Recognition provides a reward after an individual or team has demonstrated outstanding performance. Recognition is not offered with “if/then” agreements where the reward is contingent on behavior or performance. Rather, it uses tokens of appreciation to acknowledge the efforts already exerted. The goal of recognition is to make employees feel seen and appreciated. Recognition has a longer-term impact on broader success metrics such as employee productivity, satisfaction, and retention.

As an example, imagine a colleague voluntarily works over the weekend to create a presentation for a client. It would be socially unusual – if not inappropriate – to suggest that if she works over the weekend, she will receive money for a nice dinner the following week. However, after she has voluntarily done so, it is socially appropriate (and good business practice) to send her a personal thank you note that highlights the impact her presentation had on the client, and to offer a “dinner on me” (worth $100) as a thank you.

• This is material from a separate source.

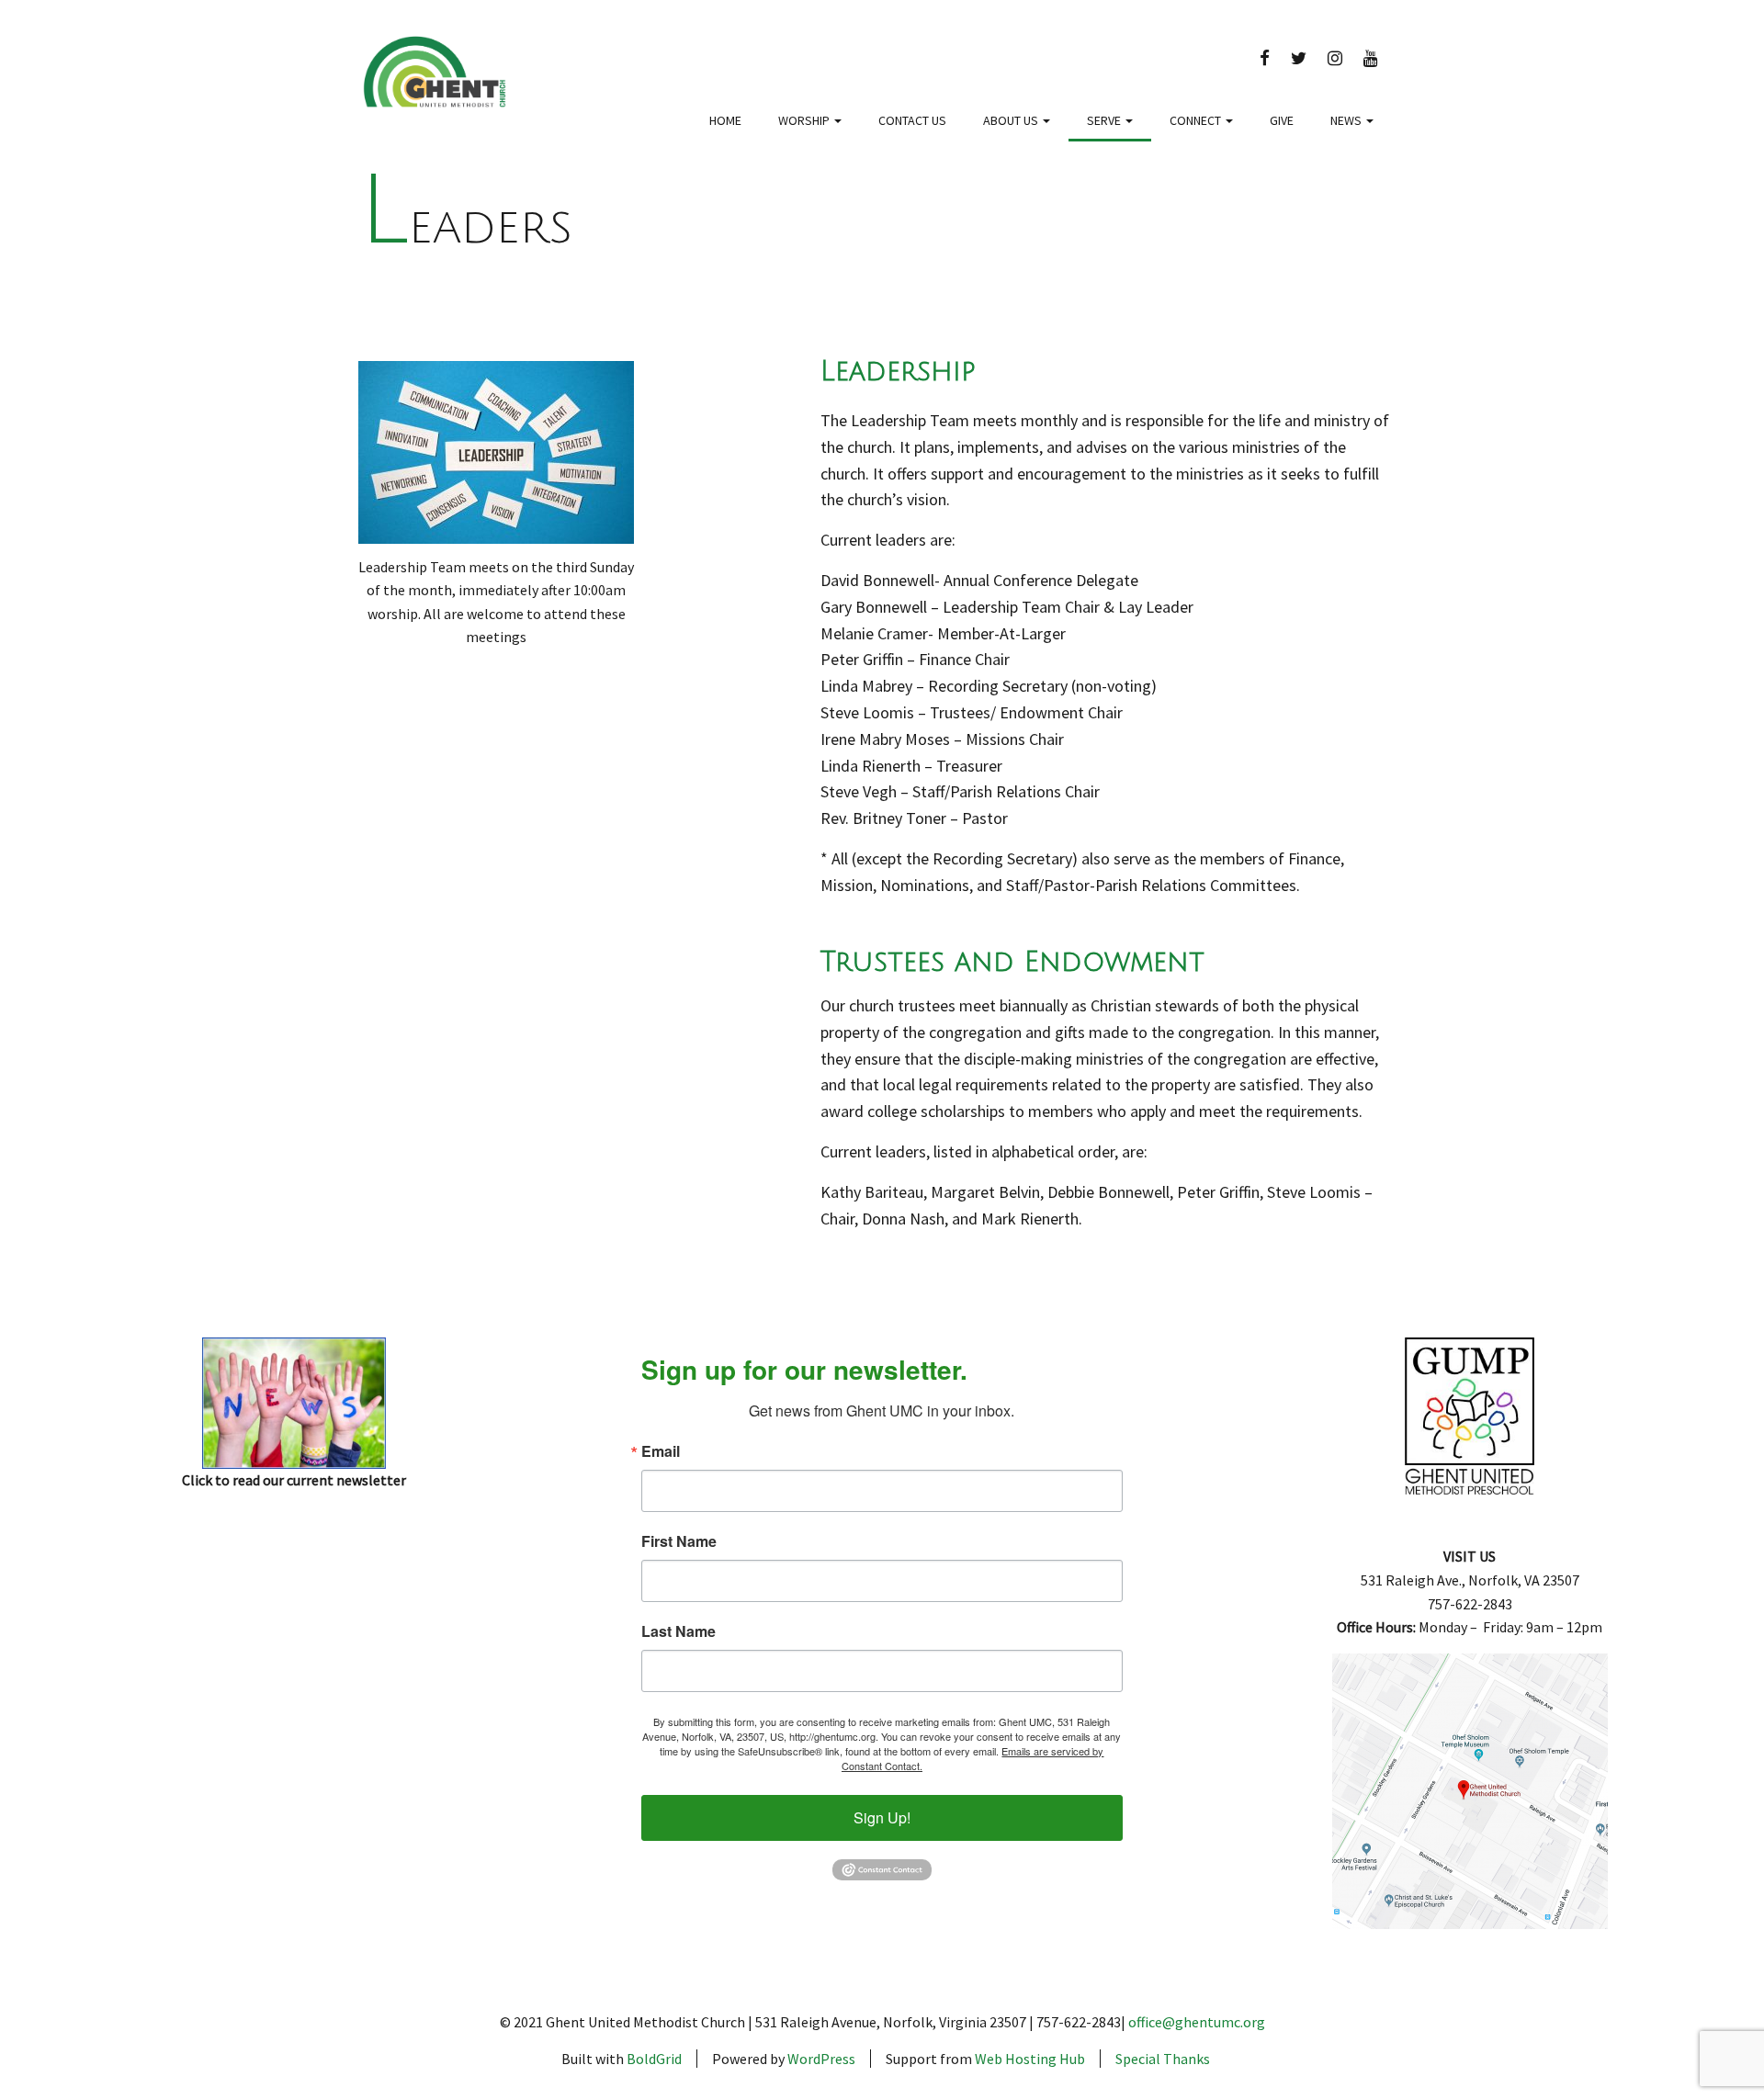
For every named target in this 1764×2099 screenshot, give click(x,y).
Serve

Using both incentives and rewards can really make a difference in performance, culture and outcomes like safety. Say you’re working on a construction site and your boss offers you a bonus for being safe and getting things done on time. That’s an incentive. But if they also say “wow, you guys did an amazing job keeping things safe this week,” that’s recognition. Together, they make you feel appreciated and motivated to keep up the good work.

Science says these things work because they tap into how our brains and feelings work. Incentives make us want to keep doing good things because we like getting rewards. And recognition makes us feel proud and happy, which makes us want to do even better next time.

In the construction world, it’s important to make incentives and rewards fit the people doing the work. Maybe incentives could include things like gym memberships to keep workers healthy, while rewards could be things like certificates for a job well done or a team pizza party.

In a nutshell, mixing incentives and rewards is like having a secret recipe for success. They make people want to work hard and be safe, all while feeling appreciated for their efforts. So, if you’re a leader in construction, remember to sprinkle a little of both into your plans for a job well done!